Dilly of a Quesadilla
Submitted by: JustRightMenus
Description:
The barbecue sauce is a strange ingredient for Mexican food, but it's quite good.
Servings: 4
Categories: Mexican, chicken, easy, quick
From the kitchen of:
Rachael Ray: 30-Minute Meals (Lake Isle Press, 1998), page 100
Ingredients
2 pieces boneless, skinless chicken breasts
1/2 pound chorizo (Spanish smoked sausage) or substitute andouille, linguica, or spicy kielbasa
1 TB smoky barbecue sauce
8 large flour tortillas
12 oz shredded Mexican cheese blend
Salsa
6 firm plum tomatoes, diced
1/4 medium white onion, chopped fine
a palmful cilantro leaves, finely chopped
1 serrano pepper, seeded and minced OPTIONAL
coarse salt, to taste
Directions
Combine all salsa ingredients.
Heat griddle or nonstick skillet to high.

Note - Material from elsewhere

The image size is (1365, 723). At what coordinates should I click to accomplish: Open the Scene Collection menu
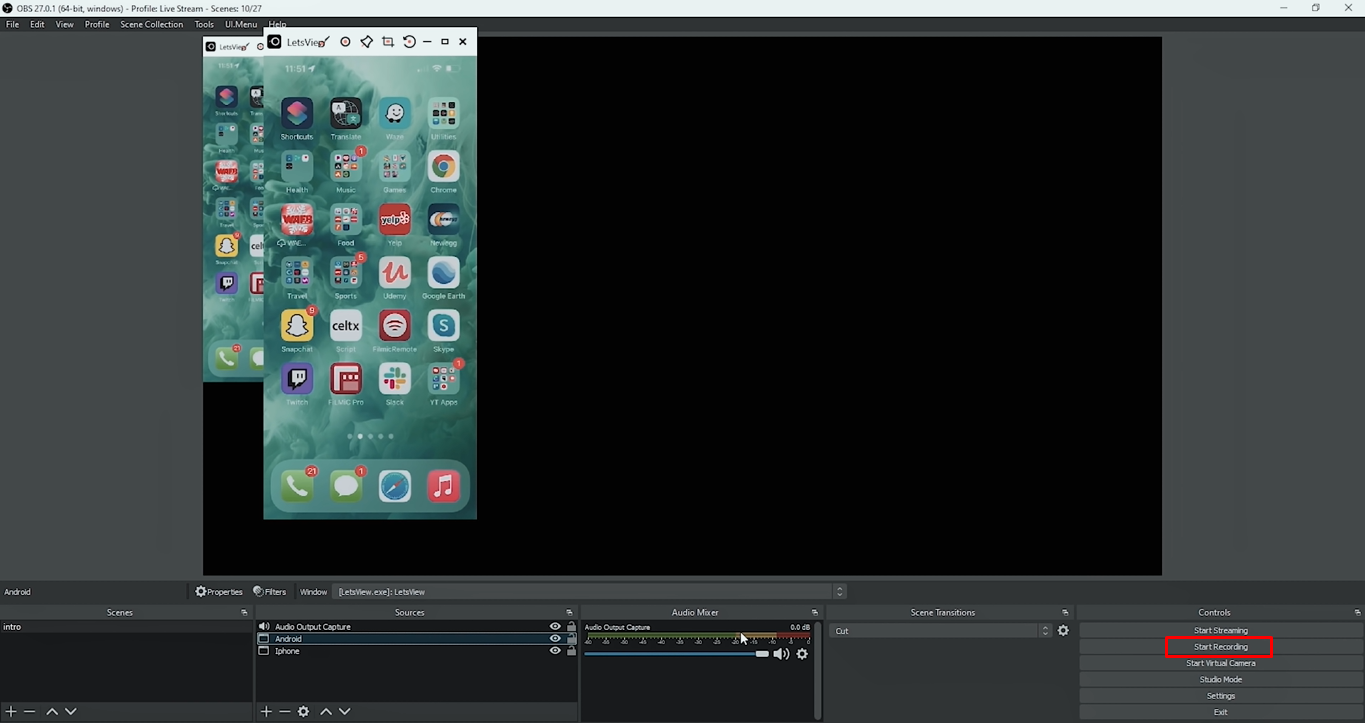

Cook chicken and chorizo for 4 minutes on each side. Remove from heat. Dice chorizo and chicken.
Coat the chicken by combining it with barbecue sauce in a smal bowl.
Wipe off griddle and return to medium-high heat. Blister each tortilla for 30 seconds on the first side, then flip.
Place a little chicken, chorizo and cheese on 1/2 of the tortilla's surface. Fold the flap formed over the top of the meat and cheese. Press down with a spatula. Flip the half-moon shaped quesadilla over and cook for another 30 seconds. Remove.
Cut each quesadilla into 4 wedges and top with a sprinkle of salsa. Repeat.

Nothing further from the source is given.